Donnerstag, 05.09.1996

Elf Tage Landstraße

Zweiter Tag

Fahrtstreckendaten
Nettofahrzeit 8 Stunden, 18 Minuten, 56 Sekunden
Gesamtstrecke 304,5 km
Höchstgeschwindigkeit 61,1 km/h
Durchschnittsgeschwindigkeit 16,5 km/h
Tagesstrecke 140,93 km

Nach Frankreich...

Zuvor schon zwei-dreimal aufgewacht, schlafe ich bis ca. 7:30 Uhr mitteleuropäischer Sommerzeit und fühle mich gut ausgeschlafen. 8:15 Uhr mitteleuropäischer Sommerzeit: Abfahrt bei der Zierheckenschonung zwischen Schaidt und Vollmersweiler -> zurück nach Schaidt (landwirtschaftlich geprägtes, hübsches Hügelland) -> Kapsweyer (Obstanbaugebiet, Straßenverkauf von Äpfeln, Birnen, Pflaumen, Mirabellen sowie Gemüse und Kartoffeln) -> Schweighofen (Mirabellen gekauft, nach dem Ort neben Weinbergen Frühstück) -> deutsch-französische Grenze -> Wissembourg / Weißenburg.

In Wissembourg sehe ich mich knapp eine Stunde lang um und überlege, warum man sich in einer Stadt, deren Baustil badisch-pfälzisch geprägt ist, nun doch sofort in Frankreich, zumindest nicht mehr in Deutschland fühlt. Ergebnis: Es ist die etwas weniger prunkvolle und nicht so strenge, gelassenere Ästhetikauffassung in der Innenstadtgestaltung (Umgang mit Straßenpflaster, Gestaltung von Grünanlagen) und besonders: die Gerüche. Metzgerei, Lebensmittelladen und sonstige Geschäfte verbergen ihre Angebote nicht so sehr, ihre Türen sind offen und die Auslagen vor dem Laden reichhaltig. Die gehaltvolle Geruchslandschaft mischt sich unter die zielstrebigen, aber selten hektischen Passanten, deren Sprache natürlich auch eine wichtige Rolle spielt.

Nach einem gemütlich angegangenen Morgen wird meine Fahrt nun anstrengend. Mit Ebene ist es nach Wissembourg nämlich definitiv vorbei.

Wissembourg (160 m) -> 12:18 Uhr mitteleuropäischer Sommerzeit: Col du Pigeonnier (432 m, liegt unterhalb des "Lurenkopfes" (526 m), leichter bis mittlerer Gegenwind, SCHWITZ!!, danach mit 61.1 km/h bergab) -> Climbach -> Lembach -> Niedersteinbach.

Diese miesen Anhänger-Achsen!
========
> AUFGABE:
Welche Obstsorten werden laut dem Reisebericht in Kapsweyer am Straßenrand verkauft? Nenne alle.

Daten zu Elementen und Textpositionen:
========
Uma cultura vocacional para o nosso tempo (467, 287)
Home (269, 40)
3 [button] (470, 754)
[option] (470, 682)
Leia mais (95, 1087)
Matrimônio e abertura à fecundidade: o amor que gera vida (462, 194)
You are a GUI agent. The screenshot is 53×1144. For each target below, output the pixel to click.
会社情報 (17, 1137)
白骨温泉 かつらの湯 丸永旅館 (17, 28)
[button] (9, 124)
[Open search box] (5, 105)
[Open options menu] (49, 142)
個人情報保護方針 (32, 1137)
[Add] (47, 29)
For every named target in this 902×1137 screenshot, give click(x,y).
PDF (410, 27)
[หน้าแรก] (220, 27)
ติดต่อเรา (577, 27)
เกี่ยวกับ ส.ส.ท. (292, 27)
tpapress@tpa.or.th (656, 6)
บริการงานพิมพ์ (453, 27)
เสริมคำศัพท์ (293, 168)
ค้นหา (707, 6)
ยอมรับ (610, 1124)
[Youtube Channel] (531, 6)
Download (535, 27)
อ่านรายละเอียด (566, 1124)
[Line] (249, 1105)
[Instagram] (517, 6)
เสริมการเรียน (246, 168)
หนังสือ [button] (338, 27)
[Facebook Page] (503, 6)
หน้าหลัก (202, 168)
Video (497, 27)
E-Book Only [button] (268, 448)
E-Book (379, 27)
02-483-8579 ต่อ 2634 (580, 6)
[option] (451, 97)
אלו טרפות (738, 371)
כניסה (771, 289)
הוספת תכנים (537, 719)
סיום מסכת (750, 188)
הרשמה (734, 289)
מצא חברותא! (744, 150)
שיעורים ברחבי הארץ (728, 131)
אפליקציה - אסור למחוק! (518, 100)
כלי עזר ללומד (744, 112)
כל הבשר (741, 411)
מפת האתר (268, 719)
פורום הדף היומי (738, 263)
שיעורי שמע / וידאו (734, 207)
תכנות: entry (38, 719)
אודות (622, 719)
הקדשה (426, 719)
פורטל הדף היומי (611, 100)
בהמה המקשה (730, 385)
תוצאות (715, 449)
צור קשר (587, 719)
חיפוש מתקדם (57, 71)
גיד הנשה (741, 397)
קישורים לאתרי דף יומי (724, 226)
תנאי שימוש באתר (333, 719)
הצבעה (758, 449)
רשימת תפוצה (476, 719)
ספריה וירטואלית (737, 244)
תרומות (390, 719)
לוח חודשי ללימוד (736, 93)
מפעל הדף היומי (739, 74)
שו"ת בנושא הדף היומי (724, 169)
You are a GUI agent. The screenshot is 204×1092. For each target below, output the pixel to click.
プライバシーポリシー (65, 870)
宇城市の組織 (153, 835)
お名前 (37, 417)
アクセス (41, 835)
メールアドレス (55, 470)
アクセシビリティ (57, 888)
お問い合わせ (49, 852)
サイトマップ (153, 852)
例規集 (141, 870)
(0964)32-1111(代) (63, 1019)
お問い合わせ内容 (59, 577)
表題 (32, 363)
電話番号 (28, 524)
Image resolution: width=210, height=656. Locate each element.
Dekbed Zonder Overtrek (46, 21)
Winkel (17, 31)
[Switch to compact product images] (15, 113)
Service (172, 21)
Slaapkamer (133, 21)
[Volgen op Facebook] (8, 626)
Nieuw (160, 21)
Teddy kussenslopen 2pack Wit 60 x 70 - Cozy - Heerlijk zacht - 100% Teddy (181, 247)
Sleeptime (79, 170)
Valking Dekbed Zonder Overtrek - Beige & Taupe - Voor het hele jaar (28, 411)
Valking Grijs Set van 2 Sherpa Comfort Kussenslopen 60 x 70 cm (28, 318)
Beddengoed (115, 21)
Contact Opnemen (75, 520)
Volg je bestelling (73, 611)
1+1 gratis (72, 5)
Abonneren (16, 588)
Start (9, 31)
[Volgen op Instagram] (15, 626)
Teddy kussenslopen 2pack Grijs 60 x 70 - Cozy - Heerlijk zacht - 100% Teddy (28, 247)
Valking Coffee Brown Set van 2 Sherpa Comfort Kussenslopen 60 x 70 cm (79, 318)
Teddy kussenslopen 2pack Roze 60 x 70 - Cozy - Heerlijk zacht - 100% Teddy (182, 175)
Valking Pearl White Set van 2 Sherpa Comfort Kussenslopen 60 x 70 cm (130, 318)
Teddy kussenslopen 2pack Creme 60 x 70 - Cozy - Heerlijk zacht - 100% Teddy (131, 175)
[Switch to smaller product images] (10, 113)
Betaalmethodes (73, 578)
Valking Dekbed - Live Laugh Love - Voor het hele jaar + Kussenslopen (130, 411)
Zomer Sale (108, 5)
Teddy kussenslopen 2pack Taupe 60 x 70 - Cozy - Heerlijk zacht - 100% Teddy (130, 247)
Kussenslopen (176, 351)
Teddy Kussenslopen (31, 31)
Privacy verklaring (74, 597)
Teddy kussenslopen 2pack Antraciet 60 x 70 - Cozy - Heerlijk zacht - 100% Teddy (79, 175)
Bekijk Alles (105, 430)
========
> LÖSUNG:
In Kapsweyer werden Äpfel, Birnen, Pflaumen und Mirabellen am Straßenrand verkauft.